Pointed questions and high marks for Sotomayor
Supreme Court hearings start on Monday
WASHINGTON - Conservatives stepped up their criticism of Supreme Court nominee Sonia Sotomayor yesterday, but Senate Republicans would not say whether they would accede to activists’ demands to try to delay a final vote to confirm President Obama’s first high court choice until September.
At the same time, the National Rifle Association raised what it called “very serious concerns’’ about Sotomayor based on her stance on weapons rights, yet it stopped short of opposing her, citing its “respect for the confirmation process.’’
But the American Bar Association rated her “well-qualified’’ to be a justice after its members conducted scores of confidential interviews with her colleagues and pored through her record and writings to assess her integrity, qualifications, and temperament.
The last time the ABA reviewed Sotomayor’s qualifications - when she was up for the Second US Circuit Court of Appeals - a majority rated her “well qualified.’’
The nation’s largest lawyers’ group has no official role in the process, but its ratings are closely watched.
“The ABA’s rating - an evaluation of integrity, professional competence, and judicial temperament - should eliminate the doubts of naysayers who have questioned Judge Sotomayor’s disposition on the bench,’’ said Senator Patrick Leahy, a Vermont Democrat who heads the Senate Judiciary Committee.
The panel is to open hearings Monday on Sotomayor’s nomination to replace Justice David Souter on the Supreme Court.

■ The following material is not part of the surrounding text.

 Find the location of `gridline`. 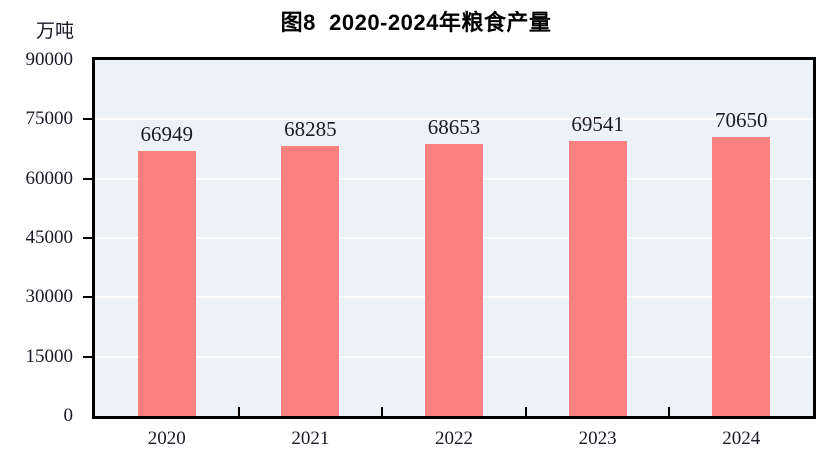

If confirmed, she would be the first Hispanic to serve there.
The White House gave senators a lengthy briefing book on Sotomayor that highlights key rulings in areas including criminal law, freedom of speech and religion, women’s issues, gun and property rights, and immigration. The 129-page document describes the judge in glowing terms, repeating often that she shows judicial restraint and is a moderate. It says she has a “record of judicial excellence and, for each case that comes before her, has narrowly applied the law to the facts of the case.’’
Leahy warned the GOP against holding up the final vote on Sotomayor’s confirmation. Republicans “can use their rights in the Senate, but I have a feeling the American public would say: ‘What are you afraid of? Why don’t you vote?’ ’’

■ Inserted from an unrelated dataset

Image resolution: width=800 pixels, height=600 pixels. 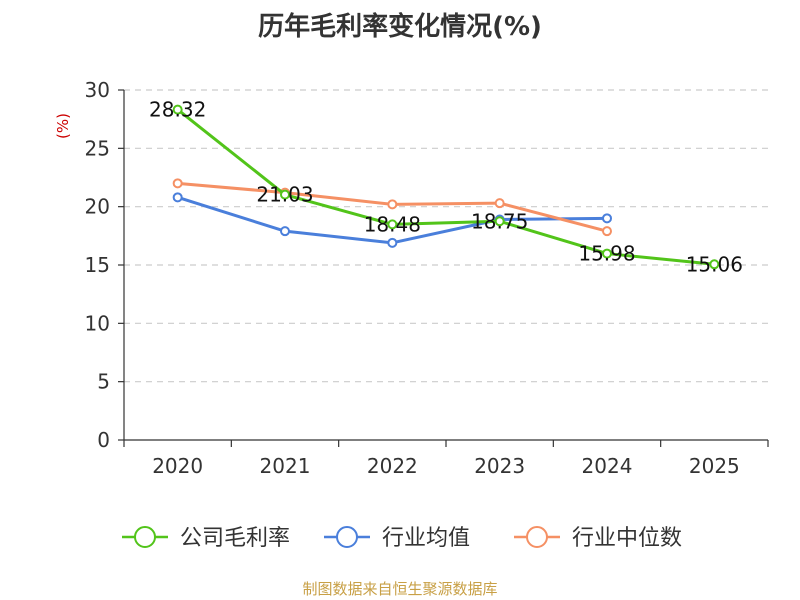 I want to click on data-point-s0-2021, so click(x=285, y=194).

Leahy spoke at a gathering of law enforcement leaders who announced their endorsement of Sotomayor’s nomination. Her allies also pointed to support she’s received from the American Hunters and Shooters Association, another gun rights group, which last month wrote Leahy calling her “a model of judicial restraint.’’

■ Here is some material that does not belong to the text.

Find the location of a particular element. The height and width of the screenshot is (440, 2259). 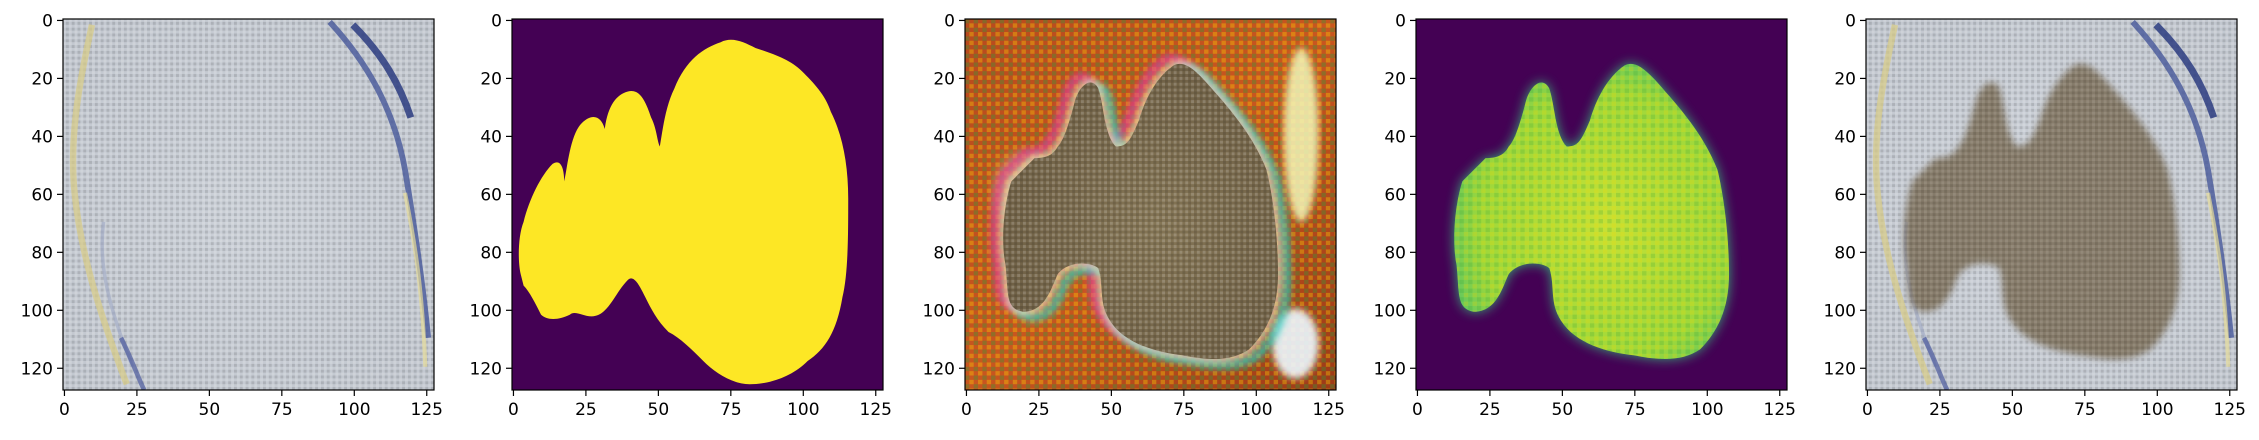

panel-reconstruction is located at coordinates (1150, 204).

Still, the NRA - influential with Republicans and some conservative Democrats - said senators should question Sotomayor on her views on the Second Amendment and curbs on the right to bear arms, and threatened to oppose her if her answers were “hostile or evasive.’’
In a letter to senators, Chris W. Cox, the group’s executive director, said Sotomayor had been “dismissive’’ of the Second Amendment, particularly in an appeals court ruling that held it only limits the federal government - not states.
Meanwhile, Senator Mitch McConnell of Kentucky, the GOP leader, said Sotomayor’s federal appeals court ruling last year against white firefighters in New Haven, Conn., alleging reverse discrimination leaves the impression that she allows her agenda to affect her judgment and she favors certain groups. The Supreme Court reversed the appeals court last week.
McConnell said Sotomayor may have let her service with a civil rights group that represented Hispanics in job discrimination cases sway her decision. She held leadership roles on the board of the Puerto Rican Legal Defense and Education Fund, now known as LatinoJustice PRLDEF, from 1980 to 1992.